Left: Pure Wrath, Painting by Aghy Purakusuma, Lay-out by Januaryo Hard
Middle: Sufism, © Aghy R. Purakusuma
Right: Bvrtan, © Bvrtan

Overall, such connections to place and political agency show that the "sound of metal" produced a sonic ecology based on hyperlocality: a space formed and modulated by social music. In his book Teklife / Ghettoville / Eski, scholar Dhanveer Singh Brar theorizes how Black UK electronic music generated new sonic productions marking out the race and class geographies of particular cities, transforming the musicians’ geographically concentrated musical antagonism into a sonic ecology: a non-equivalent correspondence between music, society, and geography. Shaped by the urban working class of each particular locality, which infuses the respective musics with an impetus of self-determination, the genres examined by Brar gave the impression that they were a response to, or an effect of, a sustained period of urban crisis. Each soundscape was injected with a strong sense of territory, creating distinct countervailing renegade movements.

Whether formed by metalheads in Bandung or Black communities in London, these sonic ecologies became intensely reshaped through everyday underground aesthetic practices operating within precarious urban zones. Artists were able to reconfigure their place in the city and regain power and agency both on the urban territory and its society, if nothing else, by becoming acclaimed superstars. It’s during this moment of maximum recognition worldwide, from these conceptual localities they had reshaped, that the Indonesian metal scene stepped into ethnolocality.

### Tasks to complete
[A] Decide whether each statement agrees with the passage on sonic ecology, answering yes or no and quoting the words of the passage that settle it. (i) Brar's book is titled Teklife / Ghettoville / Eski. (ii) The genres Brar examined were shaped by the urban middle class. (iii) The Indonesian metal scene stepped into ethnolocality during a moment of maximum recognition worldwide.
[B] Please sum up the passage on sonic ecology in two sentences.
The entries that come next have nothing to do with the passage on sonic ecology.

### Information supplied
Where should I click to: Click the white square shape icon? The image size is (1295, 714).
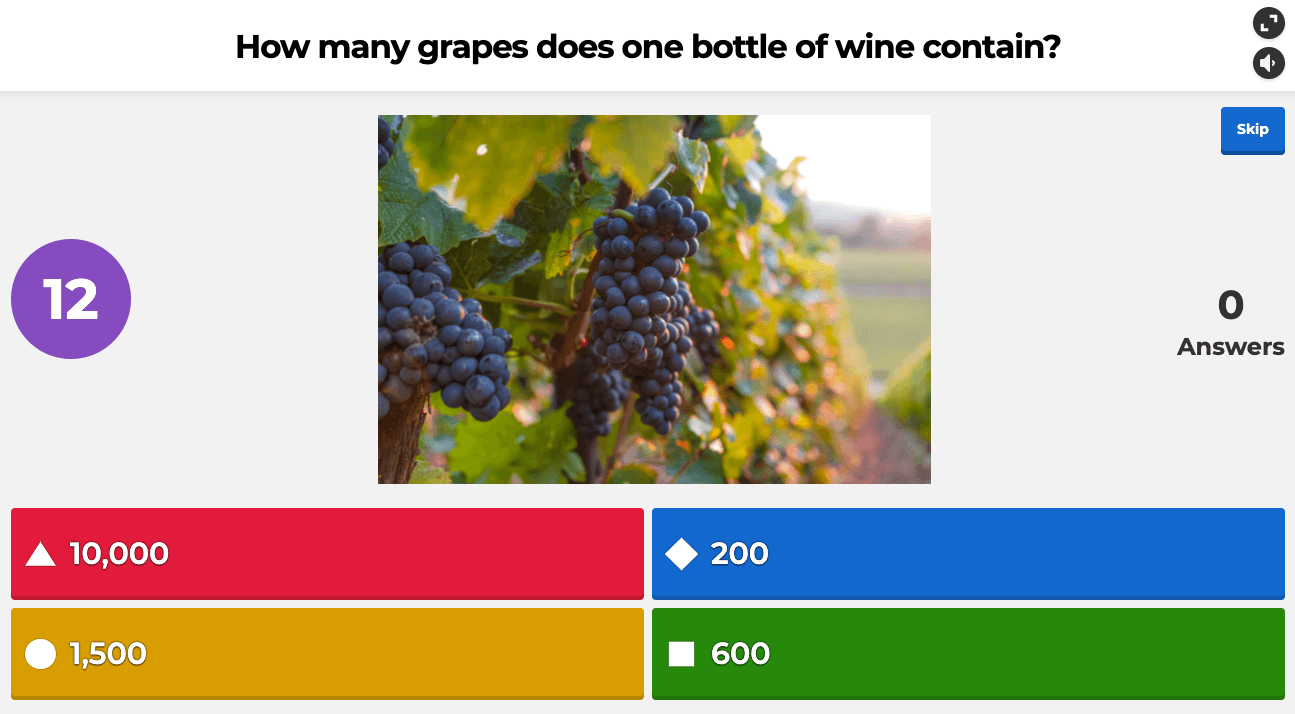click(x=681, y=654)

--

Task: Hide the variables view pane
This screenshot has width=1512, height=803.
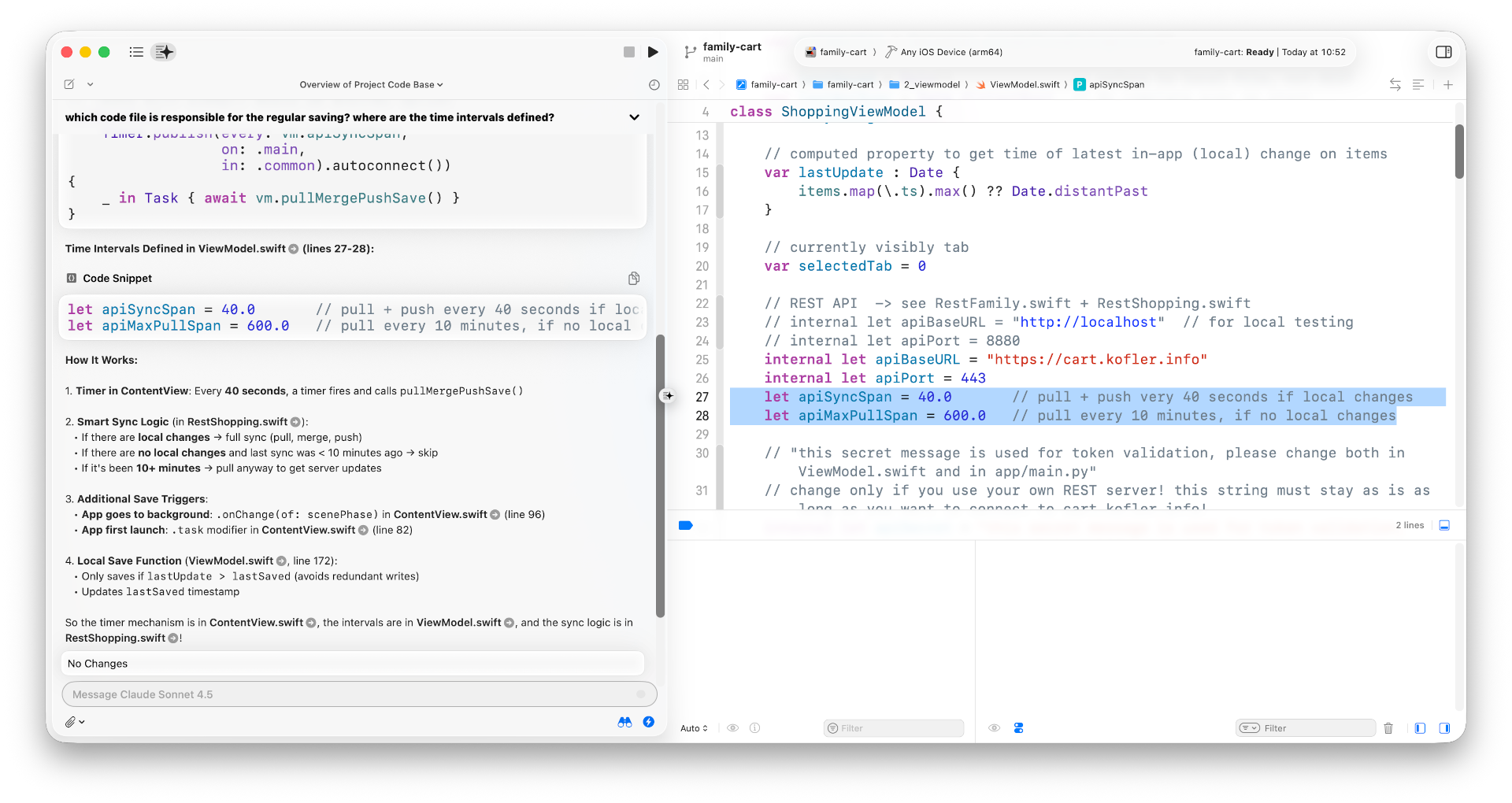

### Answers for the tasks
[A]
(i) Yes: "In his book Teklife / Ghettoville / Eski, scholar Dhanveer Singh Brar theorizes how Black UK electronic music generated new sonic productions"
(ii) No: "Shaped by the urban working class of each particular locality"
(iii) Yes: "It’s during this moment of maximum recognition worldwide, from these conceptual localities they had reshaped, that the Indonesian metal scene stepped into ethnolocality."

[B] The "sound of metal" produced a sonic ecology based on hyperlocality, much as Dhanveer Singh Brar describes Black UK electronic music, shaped by each city's urban working class, turning geographically concentrated musical antagonism into a sonic ecology with a strong sense of territory. These ecologies, in Bandung or London, were reshaped through everyday underground aesthetic practices that let artists regain power and agency, and at its moment of maximum recognition worldwide the Indonesian metal scene stepped into ethnolocality.